电镜标本的制备

    从20世纪50年代起，电子显微镜在医学及生物学中应用逐渐增多，在促进分子生物学、细胞生物学、组织学以及病理学的发展上起了不可替代的作用。就胶质瘤而言，目前对体外培养的细胞系和来自临床或实验动物组织标本的超微结构已有较为详尽的描述，然而对胶质瘤干细胞的超微结构知道的却不多，这与肿瘤干细胞研究得较晚有关。庆幸的是，笔者所在的课题小组在对胶质瘤干细胞系统研究时搭建的实验平台，使观察其超微结构成为可能。

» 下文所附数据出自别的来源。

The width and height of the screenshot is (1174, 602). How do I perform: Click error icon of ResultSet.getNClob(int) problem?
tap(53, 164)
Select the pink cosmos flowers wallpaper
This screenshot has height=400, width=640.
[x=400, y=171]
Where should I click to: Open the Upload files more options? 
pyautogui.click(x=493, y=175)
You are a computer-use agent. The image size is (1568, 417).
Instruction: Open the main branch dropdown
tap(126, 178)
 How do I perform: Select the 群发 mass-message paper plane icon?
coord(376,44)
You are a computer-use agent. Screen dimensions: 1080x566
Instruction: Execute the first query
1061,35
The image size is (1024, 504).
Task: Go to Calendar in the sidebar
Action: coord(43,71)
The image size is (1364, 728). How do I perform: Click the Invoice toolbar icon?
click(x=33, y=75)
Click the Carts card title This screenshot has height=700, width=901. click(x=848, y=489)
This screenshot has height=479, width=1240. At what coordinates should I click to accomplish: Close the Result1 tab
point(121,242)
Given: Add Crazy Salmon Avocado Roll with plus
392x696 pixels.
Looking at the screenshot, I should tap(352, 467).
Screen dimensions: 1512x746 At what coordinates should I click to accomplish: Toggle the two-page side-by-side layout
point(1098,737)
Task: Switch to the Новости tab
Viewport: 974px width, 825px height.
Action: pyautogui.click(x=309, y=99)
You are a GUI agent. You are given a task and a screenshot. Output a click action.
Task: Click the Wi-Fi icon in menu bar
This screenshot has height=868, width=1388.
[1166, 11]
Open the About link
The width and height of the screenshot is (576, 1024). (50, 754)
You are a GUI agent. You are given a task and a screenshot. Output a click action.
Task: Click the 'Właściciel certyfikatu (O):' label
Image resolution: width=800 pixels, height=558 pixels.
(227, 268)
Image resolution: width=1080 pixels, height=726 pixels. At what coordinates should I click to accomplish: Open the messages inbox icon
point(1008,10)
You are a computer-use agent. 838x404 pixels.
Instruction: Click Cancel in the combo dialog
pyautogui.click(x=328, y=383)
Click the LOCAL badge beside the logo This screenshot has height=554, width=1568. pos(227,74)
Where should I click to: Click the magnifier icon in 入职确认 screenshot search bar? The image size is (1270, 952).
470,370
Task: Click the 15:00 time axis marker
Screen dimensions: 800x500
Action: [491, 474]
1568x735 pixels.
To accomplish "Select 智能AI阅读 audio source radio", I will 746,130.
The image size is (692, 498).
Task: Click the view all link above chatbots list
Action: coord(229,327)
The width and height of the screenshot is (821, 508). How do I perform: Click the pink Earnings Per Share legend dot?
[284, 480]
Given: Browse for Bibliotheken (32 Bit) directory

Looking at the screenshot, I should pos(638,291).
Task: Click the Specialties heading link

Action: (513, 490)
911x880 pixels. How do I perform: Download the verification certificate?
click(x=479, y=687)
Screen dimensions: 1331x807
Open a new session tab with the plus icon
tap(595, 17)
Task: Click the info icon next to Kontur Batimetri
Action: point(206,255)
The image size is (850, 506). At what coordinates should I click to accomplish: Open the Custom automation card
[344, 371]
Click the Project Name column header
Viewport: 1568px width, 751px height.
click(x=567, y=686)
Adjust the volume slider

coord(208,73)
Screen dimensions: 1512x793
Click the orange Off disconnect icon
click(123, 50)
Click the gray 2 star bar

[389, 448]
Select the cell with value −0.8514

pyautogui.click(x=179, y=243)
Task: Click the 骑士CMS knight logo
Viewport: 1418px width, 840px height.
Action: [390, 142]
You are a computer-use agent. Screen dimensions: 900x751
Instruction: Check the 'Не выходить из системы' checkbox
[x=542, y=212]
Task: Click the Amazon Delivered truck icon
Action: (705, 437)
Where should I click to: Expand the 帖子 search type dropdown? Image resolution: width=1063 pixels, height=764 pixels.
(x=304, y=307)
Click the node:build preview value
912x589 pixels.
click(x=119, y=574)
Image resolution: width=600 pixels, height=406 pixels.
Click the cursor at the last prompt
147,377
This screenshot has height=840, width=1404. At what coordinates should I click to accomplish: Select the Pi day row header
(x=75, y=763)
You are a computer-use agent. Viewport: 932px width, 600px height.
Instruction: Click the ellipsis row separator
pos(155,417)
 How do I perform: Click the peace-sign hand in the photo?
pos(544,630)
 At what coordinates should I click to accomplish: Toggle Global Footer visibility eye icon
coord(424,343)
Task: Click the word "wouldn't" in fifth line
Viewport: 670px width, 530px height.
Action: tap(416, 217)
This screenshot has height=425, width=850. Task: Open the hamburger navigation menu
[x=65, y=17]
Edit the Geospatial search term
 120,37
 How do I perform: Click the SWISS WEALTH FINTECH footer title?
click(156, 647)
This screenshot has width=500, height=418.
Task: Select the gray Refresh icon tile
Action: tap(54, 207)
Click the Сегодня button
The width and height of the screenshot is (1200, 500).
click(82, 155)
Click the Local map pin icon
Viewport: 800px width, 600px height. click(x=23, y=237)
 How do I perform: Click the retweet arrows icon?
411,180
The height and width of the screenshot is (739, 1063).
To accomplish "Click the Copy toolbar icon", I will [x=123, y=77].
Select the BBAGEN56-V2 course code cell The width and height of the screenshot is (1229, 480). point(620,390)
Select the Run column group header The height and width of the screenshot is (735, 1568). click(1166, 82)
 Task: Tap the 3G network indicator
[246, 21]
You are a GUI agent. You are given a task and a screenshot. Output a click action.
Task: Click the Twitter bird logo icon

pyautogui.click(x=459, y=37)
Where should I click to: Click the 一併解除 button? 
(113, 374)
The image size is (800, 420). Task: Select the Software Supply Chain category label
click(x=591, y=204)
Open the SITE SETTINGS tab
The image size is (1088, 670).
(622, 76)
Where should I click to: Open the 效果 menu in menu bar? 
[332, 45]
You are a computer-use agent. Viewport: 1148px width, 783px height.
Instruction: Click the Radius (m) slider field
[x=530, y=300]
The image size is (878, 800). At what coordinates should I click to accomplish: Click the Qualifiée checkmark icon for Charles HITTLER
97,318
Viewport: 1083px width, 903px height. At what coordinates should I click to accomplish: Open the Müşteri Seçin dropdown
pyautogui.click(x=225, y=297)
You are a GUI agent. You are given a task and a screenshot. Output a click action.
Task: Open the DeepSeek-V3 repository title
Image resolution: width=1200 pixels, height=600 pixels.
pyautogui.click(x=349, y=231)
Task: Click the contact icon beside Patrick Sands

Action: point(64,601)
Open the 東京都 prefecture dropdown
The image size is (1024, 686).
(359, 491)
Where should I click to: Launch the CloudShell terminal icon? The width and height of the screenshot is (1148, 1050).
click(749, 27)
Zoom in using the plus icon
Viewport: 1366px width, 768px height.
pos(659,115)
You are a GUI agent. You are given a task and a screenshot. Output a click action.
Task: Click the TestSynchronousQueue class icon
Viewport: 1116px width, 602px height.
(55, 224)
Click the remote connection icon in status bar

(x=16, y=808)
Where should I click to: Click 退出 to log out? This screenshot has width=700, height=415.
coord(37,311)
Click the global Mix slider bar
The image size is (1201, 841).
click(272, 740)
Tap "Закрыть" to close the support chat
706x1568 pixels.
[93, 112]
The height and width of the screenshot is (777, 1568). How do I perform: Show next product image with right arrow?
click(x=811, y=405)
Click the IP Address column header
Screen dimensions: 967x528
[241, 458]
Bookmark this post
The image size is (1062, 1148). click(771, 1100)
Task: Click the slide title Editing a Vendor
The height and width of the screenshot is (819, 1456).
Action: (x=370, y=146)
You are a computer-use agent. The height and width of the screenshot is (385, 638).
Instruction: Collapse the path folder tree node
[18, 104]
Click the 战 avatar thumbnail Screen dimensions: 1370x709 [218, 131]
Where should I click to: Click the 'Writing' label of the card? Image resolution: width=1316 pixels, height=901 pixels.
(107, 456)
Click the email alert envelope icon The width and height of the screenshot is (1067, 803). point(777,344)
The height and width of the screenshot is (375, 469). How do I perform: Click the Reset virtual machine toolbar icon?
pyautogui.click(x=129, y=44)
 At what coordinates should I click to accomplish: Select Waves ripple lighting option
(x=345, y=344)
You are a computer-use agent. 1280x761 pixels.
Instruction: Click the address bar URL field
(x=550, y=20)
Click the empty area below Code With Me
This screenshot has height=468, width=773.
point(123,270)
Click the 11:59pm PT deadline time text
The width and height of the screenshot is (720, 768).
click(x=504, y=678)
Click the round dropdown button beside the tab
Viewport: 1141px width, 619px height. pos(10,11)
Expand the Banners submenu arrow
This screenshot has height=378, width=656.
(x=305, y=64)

由于细胞取材和电镜切片包埋技术的限制，镜下观察到的不尽是干细胞，还包含祖细胞，故以下称胶质瘤干/祖细胞（gliomastemcels/progenitor，GSCP）。其特征是：在球体中，细胞与细胞间存在不成熟的连接。单个GSCP的细胞膜的形状是凹凸不平的皱褶，突起的那部分为微绒毛；胞质中的核糖体、线粒体、高尔基体比较发达；内质网却短小、稀疏，发育欠佳；微丝和微管散布于少数细胞中；未见溶酶体（包括初级溶酶体和次级溶酶体）、凋亡小体和自噬小体；脂滴、结晶体等成分也未能观察到。
 

   扫描电镜标本的准备：取体外培养的 GSCP球，经 CD13磁珠（miltenyibiotec）分选后，滴在预先用多聚赖氨酸处理过的玻片上，继续培养2h，用 PBS洗涤一次，用4℃预冷的2.5%戊二醛固定2h，1%锇酸固定2h，按丙酮浓度递增脱水、干燥、粘贴、喷金镀膜后用扫描电子显微镜观察。透射电镜标本的准备：收集约2×10⁶－3×10⁶个体外培养的GSCP，反复吹打成单个细胞后离心，去除上清，加入CD13磁珠4℃孵育30min，让CD13+的细胞可以充分结合磁珠，以便电镜下观察。洗涤两次后，置于2.5%戊二醛溶液（pH7.4）中4℃固定2h或过夜（标本可置于4℃保存，但时间不宜太久）待包埋。包埋前，先要去除戊二醛，用生理盐水洗涤数次后，再置于生理盐水中过夜，次日用1%的锇酸（pH7.4）固定1-2h后先用生理盐水洗除锇酸，然后用由低浓度到高浓度的丙酮或乙醇脱水。脱水后用环氧树脂包埋。待树脂完全聚合、变硬后，对标本块进行修理，并制作超薄切片。最后经重金属盐（枸橼酸铅、醋酸铀等）染色后在电子显微镜下观察。